Let’s face it – getting presents is a high point of the holiday season for many kids. Children often go to bed so excited about the gifts they’ll receive Christmas morning that they can hardly sleep the night before, heads filled with visions of Playstation and Wii games or popular toys. The next morning, they wake up their sleepy parents incredibly early, begging to open their Christmas presents under the tree.
Perhaps it wouldn’t be a bad idea to include a box of thank-you notes among all those presents. No, that particular gift isn’t likely to thrill your children. But having thank-you notes on hand helps kids fulfill an important part of getting Christmas gifts – giving thanks to all the people who sent them.
When the excitement of Christmas day dies down, and parents get a second wind, writing thank-you notes can be a perfect way for kids to end the day (or maybe a few days later, depending on how tired everyone is).
According to research from Hallmark at (pressroom.hallmark.com/thank_you_notes_new_years.html ) parents want their children to learn basic manners and etiquette. Teaching children to express gratitude by writing thank-you notes is something a majority of parents feel is important.
But if the task of getting your child to write thank-you notes makes you wince, take heart . With these tips, it can be simple, even enjoyable:
1. Start by making sure you know who sent each Christmas gift. Even if children are too excited to keep a list, you can help out by writing one yourself as they open presents. With list in hand, you’re all set.
2. Create a special atmosphere for writing, perhaps with some special snacks and new pens and pencils along with holiday stationary. You can easily find special Christmas thank-you notes for children at Hallmark stores or online at www.hallmark.com/webapp/wcs/stores/servlet/home%7c10001%7c10051%7c-1 Many other stores, whether located online or off, carry them.
3. Turn the event into a family activity, writing your own Christmas notes along with them, telling family stories and having fun. This could well be the start of an annual Christmas tradition.

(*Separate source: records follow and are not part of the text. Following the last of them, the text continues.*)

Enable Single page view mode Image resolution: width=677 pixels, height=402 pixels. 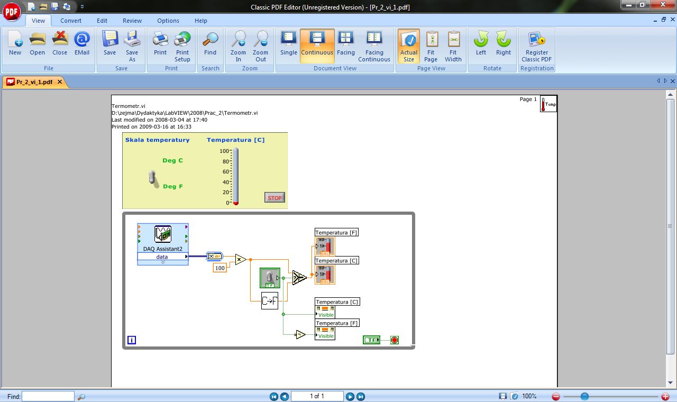[288, 45]
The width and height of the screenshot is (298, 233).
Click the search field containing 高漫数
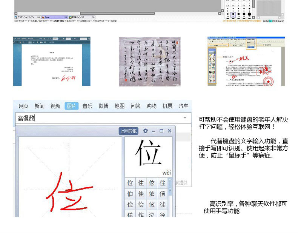[98, 118]
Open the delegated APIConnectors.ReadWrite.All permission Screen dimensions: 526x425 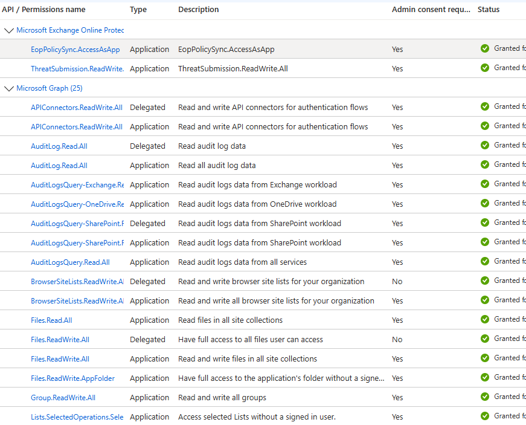[x=77, y=107]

4. If your child has trouble finding the right words, offer simple suggestions to help him get started, perhaps by providing that first sentence such as: “Thanks for sending me the (gift): A mention of the gift giver by name as well as something about the gift (color, title of book or type of toy) can be an easy way to fill in the blanks. Some children have no trouble writing creative letters or notes but for those who do, let them know that even basic ones are fine.
5. Don’t encourage or allow kids to lie. If a child hated a particular Christmas gift, simply have him say thanks and perhaps note that it was nice of the person to think of him. You’ll be teaching a valuable lesson in diplomacy and tact!
6. If you take a photo of the child with the gift, don’t let it substitute for a handwritten thank-you note. While a photo is a charming addition to a letter or note, it isn’t the same as the personal touch of your child’s handwriting, even if the writing isn’t perfect and the letters aren’t straight. In fact, that only adds to the charm and individuality.
7. Remind children that people feel good when they are appreciated. It is also a good idea to explain the practical reason for a thank-you note – to let the sender know a Christmas gift was actually received.
8. Avoid sending computerized notes, if possible. There are differing opinions about this but many people find them less personal and don’t have that handwritten touch.
Finally, once every envelope is sealed, stamped and sent off in the mail, give yourself a pat on the back. Learning how to write a thank-you note now may make a huge difference in your child’s life later. As adults, they’ll find plenty of other occasions when a thank-you note is expected or appreciated, perhaps after a critical job interview or a party. So why not start now on teaching them an important lifelong skill?